SELECTED TEXT:

######

PuppetDB will only return resources for nodes which it haven't been marked
inactive...is it possible that's happened for some of your nodes? Hitting
http://localhost:8080/v2/nodes on your puppetdb server should dump out
everything puppetdb knows about your hosts, including when they were
deactivated (or null if they've not been deactivated).


>
>
>  though I don't expect using that form will change anything.  I'm more
>> interested, though, in the back end.  That is, is puppetdb for some
>> reason failing to serve up resources that are in fact recorded in the
>> back-end DB, or are the resources either not making it to the DB in the
>> first place, or are they being purged from the DB between being entered
>> and being queried?
>>
>
> That's a very good question.  I can certainly find catalog_resource and
> resource_params records that *look* like they contain appropriate
> Nagios_host resources, but the REST API says no, and if I run the actual
> sql query out of the postgres statement log, it says no.  The sql query
> itself is a complex enough to be beyond my db-mojo to understand why it's
> not finding any Nagios_host resources.

######

GOAL 1:
Select every line in the listing that contains the word "Expand", matching case exactly.
The PuppetDB discussion and the listing are separate materials.

######

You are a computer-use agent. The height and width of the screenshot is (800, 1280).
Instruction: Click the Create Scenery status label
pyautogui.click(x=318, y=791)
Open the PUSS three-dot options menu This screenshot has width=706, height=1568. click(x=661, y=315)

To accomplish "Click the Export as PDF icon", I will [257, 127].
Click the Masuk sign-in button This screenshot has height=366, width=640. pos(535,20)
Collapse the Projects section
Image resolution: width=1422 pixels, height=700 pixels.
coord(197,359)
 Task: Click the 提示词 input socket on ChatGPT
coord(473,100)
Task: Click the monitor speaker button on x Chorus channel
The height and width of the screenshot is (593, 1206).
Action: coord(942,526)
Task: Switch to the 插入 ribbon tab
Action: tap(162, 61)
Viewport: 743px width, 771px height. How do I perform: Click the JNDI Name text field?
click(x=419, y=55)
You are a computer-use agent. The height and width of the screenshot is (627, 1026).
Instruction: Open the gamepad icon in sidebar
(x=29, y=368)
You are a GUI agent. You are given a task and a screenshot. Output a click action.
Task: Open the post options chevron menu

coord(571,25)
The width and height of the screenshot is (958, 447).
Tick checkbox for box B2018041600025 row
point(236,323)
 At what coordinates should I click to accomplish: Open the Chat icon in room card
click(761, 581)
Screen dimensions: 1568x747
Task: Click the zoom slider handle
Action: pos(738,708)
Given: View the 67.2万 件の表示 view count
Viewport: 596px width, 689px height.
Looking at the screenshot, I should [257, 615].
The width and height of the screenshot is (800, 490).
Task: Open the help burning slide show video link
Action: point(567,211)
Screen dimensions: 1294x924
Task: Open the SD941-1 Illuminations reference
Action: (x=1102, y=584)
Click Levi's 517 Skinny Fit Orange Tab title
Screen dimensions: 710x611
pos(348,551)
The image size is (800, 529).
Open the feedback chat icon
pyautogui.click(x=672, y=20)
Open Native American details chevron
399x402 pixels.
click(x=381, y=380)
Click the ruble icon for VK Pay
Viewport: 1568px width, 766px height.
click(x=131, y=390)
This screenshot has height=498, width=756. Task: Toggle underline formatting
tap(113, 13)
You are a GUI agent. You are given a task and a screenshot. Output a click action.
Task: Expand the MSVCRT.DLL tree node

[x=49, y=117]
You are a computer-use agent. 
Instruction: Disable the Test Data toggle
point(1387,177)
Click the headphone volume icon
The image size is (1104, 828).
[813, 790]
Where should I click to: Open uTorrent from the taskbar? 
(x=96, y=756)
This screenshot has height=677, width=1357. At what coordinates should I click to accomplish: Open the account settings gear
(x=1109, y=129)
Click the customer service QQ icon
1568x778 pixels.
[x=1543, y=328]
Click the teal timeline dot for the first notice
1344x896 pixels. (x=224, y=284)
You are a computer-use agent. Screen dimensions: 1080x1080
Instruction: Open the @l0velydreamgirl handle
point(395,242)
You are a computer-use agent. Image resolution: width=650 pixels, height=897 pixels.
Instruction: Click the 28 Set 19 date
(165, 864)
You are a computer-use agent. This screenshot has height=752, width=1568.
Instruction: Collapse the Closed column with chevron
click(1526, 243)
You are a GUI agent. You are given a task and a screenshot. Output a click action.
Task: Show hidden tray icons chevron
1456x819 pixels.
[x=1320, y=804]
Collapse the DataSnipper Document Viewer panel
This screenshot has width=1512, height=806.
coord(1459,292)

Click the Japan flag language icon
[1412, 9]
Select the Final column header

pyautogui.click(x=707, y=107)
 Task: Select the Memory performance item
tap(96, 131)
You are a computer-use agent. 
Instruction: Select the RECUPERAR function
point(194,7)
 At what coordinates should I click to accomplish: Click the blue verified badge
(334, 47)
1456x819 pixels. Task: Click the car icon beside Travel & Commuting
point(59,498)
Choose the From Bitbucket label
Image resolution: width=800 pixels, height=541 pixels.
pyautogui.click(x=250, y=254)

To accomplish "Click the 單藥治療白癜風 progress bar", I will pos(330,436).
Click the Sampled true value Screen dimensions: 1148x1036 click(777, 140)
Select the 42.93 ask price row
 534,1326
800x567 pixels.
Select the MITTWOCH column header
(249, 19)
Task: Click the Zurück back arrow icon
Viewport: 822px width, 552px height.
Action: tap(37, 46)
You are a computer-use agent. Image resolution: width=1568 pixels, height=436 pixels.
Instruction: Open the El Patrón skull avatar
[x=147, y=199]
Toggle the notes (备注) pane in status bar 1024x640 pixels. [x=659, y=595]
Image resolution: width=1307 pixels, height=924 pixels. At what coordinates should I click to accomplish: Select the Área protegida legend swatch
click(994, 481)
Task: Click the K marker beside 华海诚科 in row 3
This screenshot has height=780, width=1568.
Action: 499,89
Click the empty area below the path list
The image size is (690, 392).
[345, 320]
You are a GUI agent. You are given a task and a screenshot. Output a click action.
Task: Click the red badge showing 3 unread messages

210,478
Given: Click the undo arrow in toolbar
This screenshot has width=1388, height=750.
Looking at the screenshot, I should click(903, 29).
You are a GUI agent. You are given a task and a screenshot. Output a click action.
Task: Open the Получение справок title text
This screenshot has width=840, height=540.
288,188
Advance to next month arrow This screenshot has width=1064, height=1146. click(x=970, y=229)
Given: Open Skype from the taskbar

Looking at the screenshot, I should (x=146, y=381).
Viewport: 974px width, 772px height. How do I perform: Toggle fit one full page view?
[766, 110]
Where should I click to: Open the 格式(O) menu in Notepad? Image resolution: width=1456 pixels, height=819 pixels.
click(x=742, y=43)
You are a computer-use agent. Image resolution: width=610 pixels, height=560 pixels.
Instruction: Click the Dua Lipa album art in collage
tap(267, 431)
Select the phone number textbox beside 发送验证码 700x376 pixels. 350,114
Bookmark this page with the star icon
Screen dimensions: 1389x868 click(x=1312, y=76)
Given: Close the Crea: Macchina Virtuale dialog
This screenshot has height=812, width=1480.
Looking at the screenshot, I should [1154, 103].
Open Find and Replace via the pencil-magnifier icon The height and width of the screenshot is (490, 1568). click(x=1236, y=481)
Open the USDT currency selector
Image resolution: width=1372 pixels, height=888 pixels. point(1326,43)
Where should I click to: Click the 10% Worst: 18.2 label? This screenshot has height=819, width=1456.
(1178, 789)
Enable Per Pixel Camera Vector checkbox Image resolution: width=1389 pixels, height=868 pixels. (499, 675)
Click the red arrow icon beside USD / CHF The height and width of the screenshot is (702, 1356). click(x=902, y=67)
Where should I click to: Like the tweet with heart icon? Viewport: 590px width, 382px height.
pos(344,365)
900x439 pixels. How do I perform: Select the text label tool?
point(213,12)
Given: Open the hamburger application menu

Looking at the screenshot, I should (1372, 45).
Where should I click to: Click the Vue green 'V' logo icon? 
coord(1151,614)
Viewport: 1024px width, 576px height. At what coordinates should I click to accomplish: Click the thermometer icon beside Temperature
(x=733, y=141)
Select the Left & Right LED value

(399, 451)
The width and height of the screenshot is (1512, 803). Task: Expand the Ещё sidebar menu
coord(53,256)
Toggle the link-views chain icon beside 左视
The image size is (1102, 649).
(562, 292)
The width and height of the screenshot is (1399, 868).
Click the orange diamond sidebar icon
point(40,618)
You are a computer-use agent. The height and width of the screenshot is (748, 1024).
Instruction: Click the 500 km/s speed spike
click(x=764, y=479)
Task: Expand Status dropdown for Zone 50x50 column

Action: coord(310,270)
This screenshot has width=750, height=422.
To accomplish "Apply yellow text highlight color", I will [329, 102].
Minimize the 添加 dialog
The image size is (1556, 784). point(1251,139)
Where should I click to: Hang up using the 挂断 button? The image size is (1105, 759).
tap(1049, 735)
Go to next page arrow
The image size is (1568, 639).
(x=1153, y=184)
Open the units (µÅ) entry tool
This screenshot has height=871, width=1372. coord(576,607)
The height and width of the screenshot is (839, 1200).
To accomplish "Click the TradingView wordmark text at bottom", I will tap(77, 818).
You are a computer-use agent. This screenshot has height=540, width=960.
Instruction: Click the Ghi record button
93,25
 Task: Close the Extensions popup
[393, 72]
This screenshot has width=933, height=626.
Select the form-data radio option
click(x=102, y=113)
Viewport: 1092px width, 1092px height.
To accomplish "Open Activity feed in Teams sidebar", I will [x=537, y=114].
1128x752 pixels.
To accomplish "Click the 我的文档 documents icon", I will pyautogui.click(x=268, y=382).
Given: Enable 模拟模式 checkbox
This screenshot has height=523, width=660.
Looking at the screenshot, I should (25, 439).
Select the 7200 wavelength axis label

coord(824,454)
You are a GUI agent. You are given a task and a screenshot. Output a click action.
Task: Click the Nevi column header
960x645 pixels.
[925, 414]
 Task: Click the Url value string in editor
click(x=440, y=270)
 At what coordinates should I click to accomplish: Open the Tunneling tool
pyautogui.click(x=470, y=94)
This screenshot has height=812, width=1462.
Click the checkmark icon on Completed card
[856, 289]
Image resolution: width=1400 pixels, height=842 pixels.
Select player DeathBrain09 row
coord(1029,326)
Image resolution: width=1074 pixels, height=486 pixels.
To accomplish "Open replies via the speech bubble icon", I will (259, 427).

######

GOAL 2:
Go on with the PuppetDB discussion from where it stops.

FINAL ANSWER 1:
Task: Expand the MSVCRT.DLL tree node
The width and height of the screenshot is (1512, 803). Task: Expand the Ещё sidebar menu
Task: Expand Status dropdown for Zone 50x50 column

FINAL ANSWER 2:
>
>
>  You said earlier that some nagios hosts are getting configured, at least
>> on some machines, but I didn't completely understand which hosts are
>> getting configured on which machines.  Are there machines that get all
>> the expected hosts?  Are there nagios_hosts that get configured on all
>> machines?  More generally, what is the nature of the correlation (that
>> you have recognized) between declared nagios host resources and the
>> machines on which puppet manages those resources?
>>
>
> Yes, sometimes I've gotten some partial Nagios_host data generated on the
> nagios server, but never in any discernible or repeatable form.
>
> It looks like enlightenment lies in understanding the difference between
> the puppet agent and puppet apply runs.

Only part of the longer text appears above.